Many say the city is an urban nightmare waiting to happen.
Correspondent: Murali Krishnan
Speakers: Gitanjali Mathrani, executive; Shishir Sharma, corporate lawyer; Prasad Subramaniam, advertisement professional
KRISHNAN: In just under a decade, Gurgaon which started from a barren village has turned into a modern urban sprawl dotted with gleaming glass and steel skyscrapers, neon-lit malls and luxury apartment complexes.
Its high-value commercial centres has drawn scores of multinational and corporate firms as it was pitched as the model city and one that all other cities in India would aspire to emulate.
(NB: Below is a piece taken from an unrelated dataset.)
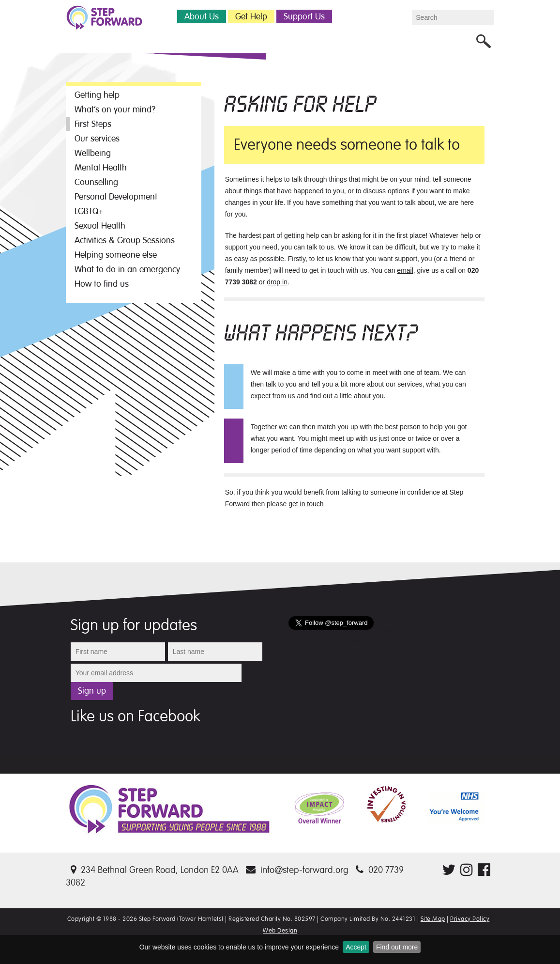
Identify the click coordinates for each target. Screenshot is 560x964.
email (405, 270)
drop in (277, 282)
But today Gurgaon, located about 15 miles south of the national capital, seems to be caving under its own growth, falling victim to the perils of rapid and unplanned growth. In fact it is on the edge and residents are losing calm over the crumbling facilities.
Gitanjali Mathrani, who works as a human resources consultant has been living in Gurgaon for several years.
MATHRANI: Infrastructure is completely crumbling over here because Gurgaon is a city that is not planned at all. We are literally living in sewage. If this proliferation of construction is not checked, it will get from bad to worse in the coming years. There is no way the city can survive at the pace it is expanding, it is absolutely impossible.
KRISHNAN: A recent report of the Centre for Science and Environment (CSE) has predicted even more bad news. The report says India's aspiring lower Manhattan, may soon end up with no water, but overflowing sewage.
Additionally, by 2021, the township will be generating 533 million litres per day or MLD) of sewage. But it will have a capacity to treat a mere 255 MLD, presenting the frightening prospect of sewage overflows, the report says.
But apart from this, even electricity supply in Gurgaon has been hit badly, and long hours of power cuts are the norm. Gurgaon demands 1000 MW power every day, but is getting just 700 MW, leaving the city powerless for 8 to 12 hours every day.
No power means no water which leaves the Millennium City, teeming with over 3.7 million people, not only in the dark but grappling with one of its worst ever water crisis.
Prasad Subramaniam, the chairman of an advertising firm, says the alarm bells are ringing.
PRASAD: It is not as if the infrastructure has deteriorated. It's not kept pace with the growth of the city. Therefore relative to the demand, it is continuously lagging behind. So unless we all as a community or government do something about it, we will be under severe pressure. We have seen cities decay over many, many years. Things may happen to Gurgaon in a much smaller time frame.
KRISHNAN: When Gurgaon was booming, private developers took on the responsibility of creating internal infrastructure within sectors. But external infrastructure such as connecting roads, water supply from reservoirs, sewage disposal systems and drainage were left to the state government, which has failed to address these pressing issues.
But Shishir Sharma, who runs a corporate law firm holds out hope.
SHARMA: I think there is no option but for the civil and central administration to make sure Gurgaon thrives and therefore these challenges need to be met. And if these challenges are met, I have no hesitation in saying that Gurgaon is the city of the future for India. It is probably going to be the centre for all commercial and corporate activity for a very long time to come.